Section 212 of the Immigration and Nationality Act (INA) states: “An alien who, in the opinion of the consular officer at the time of application for a visa, or in the opinion of the Attorney General at the time of application for admission or adjustment of status, is likely at any time to become a public charge is inadmissible.” It appears that—by virtue of entering the country illegally—individuals will be able to obtain a form of legal status without going through the screening process created for legal immigrants as required by statute.
Senators in the group have suggested that cost will not be an issue because amnestied illegal immigrants will not be eligible for certain public aid and welfare programs during a temporary period of probationary legal status (although even this is in growing doubt given the outcome of the relevant vote during the recent consideration of the Senate budget). But, crucially, once this status ends and they become eligible for green cards, those who illegally immigrated will have access to a wide array of public assistance programs. Green card holders are currently eligible for Medicaid, TANF, Supplemental Security Income, child care assistance, food stamps, and a variety of other welfare benefits and public aid programs. The Budget Committee Republican staff estimates that costs could be upwards of $40 billion in 2022 alone, just for Medicaid and Obamacare.
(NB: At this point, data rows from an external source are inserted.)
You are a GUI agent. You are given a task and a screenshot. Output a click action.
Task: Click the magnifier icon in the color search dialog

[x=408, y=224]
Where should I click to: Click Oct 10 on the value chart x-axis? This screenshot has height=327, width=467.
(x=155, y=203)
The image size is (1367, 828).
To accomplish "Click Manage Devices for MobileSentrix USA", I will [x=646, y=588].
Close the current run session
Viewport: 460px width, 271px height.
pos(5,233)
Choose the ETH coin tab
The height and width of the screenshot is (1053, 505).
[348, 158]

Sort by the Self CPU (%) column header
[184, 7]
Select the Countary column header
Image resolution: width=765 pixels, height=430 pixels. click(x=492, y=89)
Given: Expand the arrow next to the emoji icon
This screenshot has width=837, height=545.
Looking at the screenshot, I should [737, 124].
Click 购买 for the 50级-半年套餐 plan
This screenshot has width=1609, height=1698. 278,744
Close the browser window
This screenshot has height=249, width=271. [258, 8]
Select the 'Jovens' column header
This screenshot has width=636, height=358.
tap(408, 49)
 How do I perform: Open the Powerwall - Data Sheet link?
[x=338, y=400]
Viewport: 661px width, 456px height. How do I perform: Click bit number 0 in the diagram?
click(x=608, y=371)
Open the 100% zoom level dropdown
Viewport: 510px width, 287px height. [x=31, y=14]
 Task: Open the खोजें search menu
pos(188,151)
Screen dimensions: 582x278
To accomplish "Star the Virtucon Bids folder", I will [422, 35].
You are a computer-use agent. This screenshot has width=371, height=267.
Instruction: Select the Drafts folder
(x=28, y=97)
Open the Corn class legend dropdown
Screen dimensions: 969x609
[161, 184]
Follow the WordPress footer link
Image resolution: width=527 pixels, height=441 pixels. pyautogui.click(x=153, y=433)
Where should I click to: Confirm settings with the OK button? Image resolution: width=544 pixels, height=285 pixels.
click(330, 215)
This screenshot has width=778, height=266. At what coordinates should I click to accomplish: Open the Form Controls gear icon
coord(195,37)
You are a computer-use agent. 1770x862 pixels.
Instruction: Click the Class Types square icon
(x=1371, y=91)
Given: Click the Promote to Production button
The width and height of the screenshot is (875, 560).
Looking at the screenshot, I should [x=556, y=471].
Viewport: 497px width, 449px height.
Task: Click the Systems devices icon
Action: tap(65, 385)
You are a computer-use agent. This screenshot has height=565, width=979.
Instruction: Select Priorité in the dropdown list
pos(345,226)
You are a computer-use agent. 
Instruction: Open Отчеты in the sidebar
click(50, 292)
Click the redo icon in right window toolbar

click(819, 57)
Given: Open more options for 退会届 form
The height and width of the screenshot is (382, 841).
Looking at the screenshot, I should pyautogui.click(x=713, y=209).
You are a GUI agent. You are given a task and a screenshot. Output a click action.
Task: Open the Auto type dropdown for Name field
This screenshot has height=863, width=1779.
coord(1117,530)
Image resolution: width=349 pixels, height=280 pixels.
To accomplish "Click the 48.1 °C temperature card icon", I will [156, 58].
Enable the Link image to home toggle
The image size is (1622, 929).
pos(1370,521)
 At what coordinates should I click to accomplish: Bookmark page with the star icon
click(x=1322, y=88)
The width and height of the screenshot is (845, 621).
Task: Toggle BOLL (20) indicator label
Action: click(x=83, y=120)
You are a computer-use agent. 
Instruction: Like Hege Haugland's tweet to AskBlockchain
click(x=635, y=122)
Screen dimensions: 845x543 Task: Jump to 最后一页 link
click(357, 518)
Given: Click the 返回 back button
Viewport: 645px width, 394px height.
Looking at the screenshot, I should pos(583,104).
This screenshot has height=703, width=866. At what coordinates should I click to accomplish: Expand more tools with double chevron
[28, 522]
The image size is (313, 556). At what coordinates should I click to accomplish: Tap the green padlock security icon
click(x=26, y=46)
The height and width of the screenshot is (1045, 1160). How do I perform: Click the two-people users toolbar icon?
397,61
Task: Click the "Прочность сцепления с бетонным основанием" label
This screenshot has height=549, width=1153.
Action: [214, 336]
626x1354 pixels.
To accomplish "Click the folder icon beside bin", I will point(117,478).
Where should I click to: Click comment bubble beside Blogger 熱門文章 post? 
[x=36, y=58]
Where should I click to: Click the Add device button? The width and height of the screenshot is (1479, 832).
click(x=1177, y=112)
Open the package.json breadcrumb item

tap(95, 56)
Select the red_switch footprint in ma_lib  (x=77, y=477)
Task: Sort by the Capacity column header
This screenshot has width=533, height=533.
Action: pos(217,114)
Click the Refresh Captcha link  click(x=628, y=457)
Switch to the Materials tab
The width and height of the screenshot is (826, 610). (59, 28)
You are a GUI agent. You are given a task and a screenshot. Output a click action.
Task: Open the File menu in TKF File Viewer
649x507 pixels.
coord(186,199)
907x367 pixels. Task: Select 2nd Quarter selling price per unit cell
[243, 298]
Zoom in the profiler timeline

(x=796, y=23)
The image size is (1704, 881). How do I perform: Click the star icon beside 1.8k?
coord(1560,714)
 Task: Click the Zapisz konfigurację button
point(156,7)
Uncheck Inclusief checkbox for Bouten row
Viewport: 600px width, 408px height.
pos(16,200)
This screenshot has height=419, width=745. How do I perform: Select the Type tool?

The long-term unfunded liability for Obamacare would grow another $2 trillion. The net costs would be enormous and only increase once citizenship is granted (and would extend to our nation’s retirement programs as well). Additionally, during their probationary status, there are still a number of ways previously illegal immigrants could draw means-tested public aid for their households—which is the reason why federal law deems all immigrants likely to be a public charge inadmissible to the country regardless of whether they are applying for temporary, permanent, or any other form of legal status.
Finally, this flaw will not be rectified merely by relying on existing law when illegal immigrants apply for green cards. An investigation conducted by the Ranking Members of four Senate committees has revealed that the Obama Administration does not adhere to the statutory requirement that they determine whether applicants for admission to the country will be a public charge. Moreover, it is estimated that 1 in 3 immigrant-headed households currently participate in at least one major welfare program. To be effective, any immigration reform must therefore ensure that a reliable public charge standard is being applied for all immigrants, legal and illegal, and that any incentive to immigrate illegally in order to receive public benefits is removed. This is a fundamental protection for taxpayers and a core legal and economic principle of immigration common to virtually all nations.